シミュレーション:機械、熱、力学シミュレーションと組み合わせて、本来は膨大な実験が必要だったパラメーターの推定を可能にしている。他にはDFT計算での機械学習ポテンシャルなどが例として挙げられる。
課題
著者らはMLをコンクリート研究(特に教師あり回帰問題)に用いる時に現れる課題を、データ、評価、解釈性の3つに分けて解説していきます。
データでの課題
データの課題について、以下のように列挙しています。
データ量の不足
コンクリート実験でデータを集めるのには時間がかかるため、そもそもデータ量が不足する傾向にある(コンクリート試料つくるのに28日、耐久試験するならさらに数年かかる)。ここ数十年で数十万のデータが報告されてはいるものの、それぞれデータの形式や実験環境が異なるためにMLに有効利用ができていない。高次元データ
コンクリートの実験条件は多岐にわたるため、データのパラメータが多く、次元の多いデータになりやすい。(パラメータの例としては、セメント、骨剤、混和剤の量、種類やその物理、化学的性質。また温度や湿度、処理時間など環境、時間の条件など)データのバイアス
MLの手法は、対象の収集データがちゃんと背後にある母集団データから均一に取得されたデータであればこそ有効にはたらく。しかしながら上で述べたように収集データの少なさやパラメータの多さから、収集データにはバイアスが含まれていることが多い。以下には代表的なバイアスについて4例挙げる。
1. 代表データからのバイアス(本文ではRepresentation biasと表記され、一般に言及される代表性バイアスと同表記ですが、どうやら内容は異なるようです)。
文献に示されている数値を収集する際、その値はいくつかのデータの代表値(平均値)であろう。そのようなデータを不確かさの考慮なしで学習に含めてしまう恐れがある。
2. データ収集時でのバイアス
収集すべきパラメータが、測定系、モデルを単純化しすぎたために見逃されてしまうことがある。
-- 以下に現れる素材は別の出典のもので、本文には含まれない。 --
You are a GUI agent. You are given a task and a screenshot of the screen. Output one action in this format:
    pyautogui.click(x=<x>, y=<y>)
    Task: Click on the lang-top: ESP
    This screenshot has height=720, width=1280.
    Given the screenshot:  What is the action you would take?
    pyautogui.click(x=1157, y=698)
例えばfly ashはそれぞれ全く異なる性質をもつクラスCとクラスFに分類される。しかしながら、この分類の関係なしに、単なるfly ashとして扱われてしまっているデータが存在する。
3. データがとられた時間(時期)の違いからのバイアス
時期によって、データの性質が大きく異なることがある。コンクリートで言えば、昔は水が多く強度の低いものが多かったが、現代では混和剤も多く強度も高い。またセメント材の性質も大きくことなっている。昔の実験データを現在のものと同じように扱うことはできないだろう。
4. 運用とのバイアス
実際に運用する状況と、データが収集された状況がことなる場合に問題となることがある。実験室で作製されたコンクリートは、フィールド(実地)でのコンクリートとは性質が異なることが多い。そのため実験室でのデータから作ったモデルが、実際の建設現場で活用できる保証はない。
評価での課題
ここではいわゆるvalidationについて言及しており、metricsについての言及はありません。hold-out法について、test setを使ってハイパーパラメータチューニングをしてはいけない(そらそうだ)など注意しています。対処法として、train-testではなく、train-valid-testと三つに分けて絶対testは評価だけに使いましょう、と提案しています。
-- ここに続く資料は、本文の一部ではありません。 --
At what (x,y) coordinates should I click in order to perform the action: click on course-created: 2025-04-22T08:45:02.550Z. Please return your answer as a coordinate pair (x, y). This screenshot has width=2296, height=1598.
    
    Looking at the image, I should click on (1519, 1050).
クロスバリデーション(CV)については、著者によってはヤバいCVの切り方している場合があるので、ちゃんと切り方の詳細を書きましょう、また、CV内のtrain-validの分け方も均一な分け方になるよう気をつけましょう、と述べています。後者の均一な分け方については、CVを使ってもやっぱりデータは1000欲しいという報告があるらしく、多くて200のコンクリート界隈ではむずいよねーと締めています。
解釈可能性の課題
解釈可能性に関して、作成したモデルについてのdiagnostics(診断)の面ではpermutation importance(ある一つの特徴量について、その順序をバラバラにしてしまって、モデルの性能変化を見ることによって測る特徴量の重要性)について述べています。permutation importanceは、モデルの再調整を必要とせず、一貫した説明を与えるのですが、特徴量どうしの相関が存在する場合はうまくいきません。例として、相互相関のある特徴量を並び替えた結果、本来全く影響がないはずの他の特徴量に影響を与えて、全くナンセンスな結果を導き出すことを挙げています。正しい解釈のため、データの前処理の段階で相関の高い特徴量は除いておく必要があるとのことです。
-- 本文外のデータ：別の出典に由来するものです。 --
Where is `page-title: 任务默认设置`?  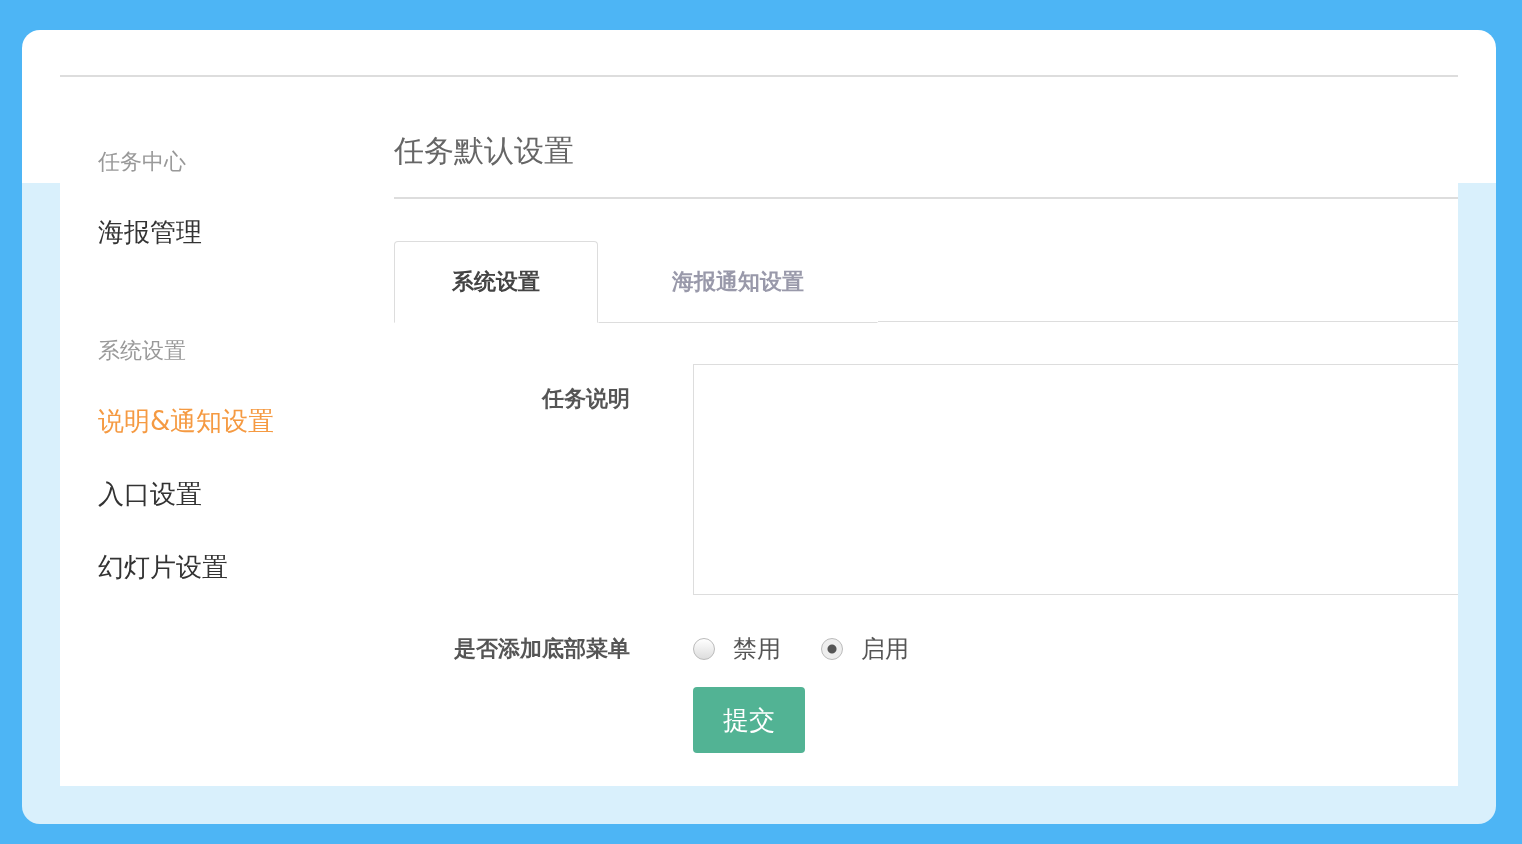
page-title: 任务默认设置 is located at coordinates (926, 164).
因果関係については、MLの結果自体を因果関係と解釈したい欲に駆られるものですが、実際得られるのはデータの相関、関連性の情報であって、そこから介入効果や反実仮想などの解析を加えることで、因果関係が議論できるものです。著者らはここで、MLモデルの結果を因果分析のよりよい出発点とするため、現在利用可能なデータセットには欠落しているものの、重要と思われる特徴量について以下のように列挙しています。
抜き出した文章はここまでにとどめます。